> Stored items from a collection

--*--

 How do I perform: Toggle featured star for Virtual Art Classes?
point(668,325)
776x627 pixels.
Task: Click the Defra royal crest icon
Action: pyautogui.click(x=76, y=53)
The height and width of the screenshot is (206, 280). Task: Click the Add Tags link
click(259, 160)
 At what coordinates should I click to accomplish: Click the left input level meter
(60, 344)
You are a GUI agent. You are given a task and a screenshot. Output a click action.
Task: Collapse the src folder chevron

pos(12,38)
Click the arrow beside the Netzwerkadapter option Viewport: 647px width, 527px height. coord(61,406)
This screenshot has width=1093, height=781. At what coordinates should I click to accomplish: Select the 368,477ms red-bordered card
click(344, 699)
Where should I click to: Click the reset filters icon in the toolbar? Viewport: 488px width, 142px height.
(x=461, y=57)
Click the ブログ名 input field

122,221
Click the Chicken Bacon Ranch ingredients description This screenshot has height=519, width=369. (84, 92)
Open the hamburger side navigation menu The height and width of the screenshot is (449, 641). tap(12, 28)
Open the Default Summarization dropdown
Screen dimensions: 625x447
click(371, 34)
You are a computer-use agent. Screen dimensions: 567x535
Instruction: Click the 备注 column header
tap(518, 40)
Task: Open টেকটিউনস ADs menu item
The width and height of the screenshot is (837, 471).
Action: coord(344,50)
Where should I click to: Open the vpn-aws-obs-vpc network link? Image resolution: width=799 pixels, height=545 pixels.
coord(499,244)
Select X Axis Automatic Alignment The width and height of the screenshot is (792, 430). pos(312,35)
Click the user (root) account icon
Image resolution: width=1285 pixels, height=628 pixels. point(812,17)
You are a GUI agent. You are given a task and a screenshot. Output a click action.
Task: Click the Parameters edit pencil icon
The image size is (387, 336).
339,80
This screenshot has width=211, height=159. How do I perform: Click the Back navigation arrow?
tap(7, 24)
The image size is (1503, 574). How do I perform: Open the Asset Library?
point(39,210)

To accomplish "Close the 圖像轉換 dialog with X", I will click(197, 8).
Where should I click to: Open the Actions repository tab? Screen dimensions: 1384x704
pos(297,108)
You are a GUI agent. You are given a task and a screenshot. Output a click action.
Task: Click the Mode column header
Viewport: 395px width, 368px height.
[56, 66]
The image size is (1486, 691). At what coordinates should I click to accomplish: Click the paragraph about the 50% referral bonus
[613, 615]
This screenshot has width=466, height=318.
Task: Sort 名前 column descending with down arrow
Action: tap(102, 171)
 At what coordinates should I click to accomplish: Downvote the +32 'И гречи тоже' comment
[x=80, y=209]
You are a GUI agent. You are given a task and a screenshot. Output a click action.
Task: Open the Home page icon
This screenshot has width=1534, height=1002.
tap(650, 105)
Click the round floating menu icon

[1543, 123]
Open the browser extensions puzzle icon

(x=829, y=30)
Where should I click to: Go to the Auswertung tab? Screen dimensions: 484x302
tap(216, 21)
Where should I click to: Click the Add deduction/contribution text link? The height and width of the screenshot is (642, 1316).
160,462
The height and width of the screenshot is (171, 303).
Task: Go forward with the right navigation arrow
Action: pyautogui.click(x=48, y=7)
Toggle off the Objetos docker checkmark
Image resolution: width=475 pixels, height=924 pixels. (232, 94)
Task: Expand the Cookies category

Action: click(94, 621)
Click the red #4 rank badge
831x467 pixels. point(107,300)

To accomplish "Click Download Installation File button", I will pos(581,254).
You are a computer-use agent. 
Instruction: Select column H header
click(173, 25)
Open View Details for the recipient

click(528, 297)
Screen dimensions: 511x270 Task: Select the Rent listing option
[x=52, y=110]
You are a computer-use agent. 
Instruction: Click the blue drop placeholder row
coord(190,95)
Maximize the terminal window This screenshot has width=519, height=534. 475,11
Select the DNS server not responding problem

--*--

> Aim of the exercise
Nothing in the data above may be skipped; repeat it all exactly.

> Written answer
 How do I perform: Toggle featured star for Virtual Art Classes?
point(668,325)
776x627 pixels.
Task: Click the Defra royal crest icon
Action: pyautogui.click(x=76, y=53)
The height and width of the screenshot is (206, 280). Task: Click the Add Tags link
click(259, 160)
 At what coordinates should I click to accomplish: Click the left input level meter
(60, 344)
You are a GUI agent. You are given a task and a screenshot. Output a click action.
Task: Collapse the src folder chevron

pos(12,38)
Click the arrow beside the Netzwerkadapter option Viewport: 647px width, 527px height. coord(61,406)
This screenshot has width=1093, height=781. At what coordinates should I click to accomplish: Select the 368,477ms red-bordered card
click(344, 699)
Where should I click to: Click the reset filters icon in the toolbar? Viewport: 488px width, 142px height.
(x=461, y=57)
Click the ブログ名 input field

122,221
Click the Chicken Bacon Ranch ingredients description This screenshot has height=519, width=369. (84, 92)
Open the hamburger side navigation menu The height and width of the screenshot is (449, 641). tap(12, 28)
Open the Default Summarization dropdown
Screen dimensions: 625x447
click(371, 34)
You are a computer-use agent. Screen dimensions: 567x535
Instruction: Click the 备注 column header
tap(518, 40)
Task: Open টেকটিউনস ADs menu item
The width and height of the screenshot is (837, 471).
Action: coord(344,50)
Where should I click to: Open the vpn-aws-obs-vpc network link? Image resolution: width=799 pixels, height=545 pixels.
coord(499,244)
Select X Axis Automatic Alignment The width and height of the screenshot is (792, 430). pos(312,35)
Click the user (root) account icon
Image resolution: width=1285 pixels, height=628 pixels. point(812,17)
You are a GUI agent. You are given a task and a screenshot. Output a click action.
Task: Click the Parameters edit pencil icon
The image size is (387, 336).
339,80
This screenshot has width=211, height=159. How do I perform: Click the Back navigation arrow?
tap(7, 24)
The image size is (1503, 574). How do I perform: Open the Asset Library?
point(39,210)

To accomplish "Close the 圖像轉換 dialog with X", I will click(197, 8).
Where should I click to: Open the Actions repository tab? Screen dimensions: 1384x704
pos(297,108)
You are a GUI agent. You are given a task and a screenshot. Output a click action.
Task: Click the Mode column header
Viewport: 395px width, 368px height.
[56, 66]
The image size is (1486, 691). At what coordinates should I click to accomplish: Click the paragraph about the 50% referral bonus
[613, 615]
This screenshot has width=466, height=318.
Task: Sort 名前 column descending with down arrow
Action: tap(102, 171)
 At what coordinates should I click to accomplish: Downvote the +32 'И гречи тоже' comment
[x=80, y=209]
You are a GUI agent. You are given a task and a screenshot. Output a click action.
Task: Open the Home page icon
This screenshot has width=1534, height=1002.
tap(650, 105)
Click the round floating menu icon

[1543, 123]
Open the browser extensions puzzle icon

(x=829, y=30)
Where should I click to: Go to the Auswertung tab? Screen dimensions: 484x302
tap(216, 21)
Where should I click to: Click the Add deduction/contribution text link? The height and width of the screenshot is (642, 1316).
160,462
The height and width of the screenshot is (171, 303).
Task: Go forward with the right navigation arrow
Action: pyautogui.click(x=48, y=7)
Toggle off the Objetos docker checkmark
Image resolution: width=475 pixels, height=924 pixels. (232, 94)
Task: Expand the Cookies category

Action: click(94, 621)
Click the red #4 rank badge
831x467 pixels. point(107,300)

To accomplish "Click Download Installation File button", I will pos(581,254).
You are a computer-use agent. 
Instruction: Select column H header
click(173, 25)
Open View Details for the recipient

click(528, 297)
Screen dimensions: 511x270 Task: Select the Rent listing option
[x=52, y=110]
You are a computer-use agent. 
Instruction: Click the blue drop placeholder row
coord(190,95)
Maximize the terminal window This screenshot has width=519, height=534. 475,11
Select the DNS server not responding problem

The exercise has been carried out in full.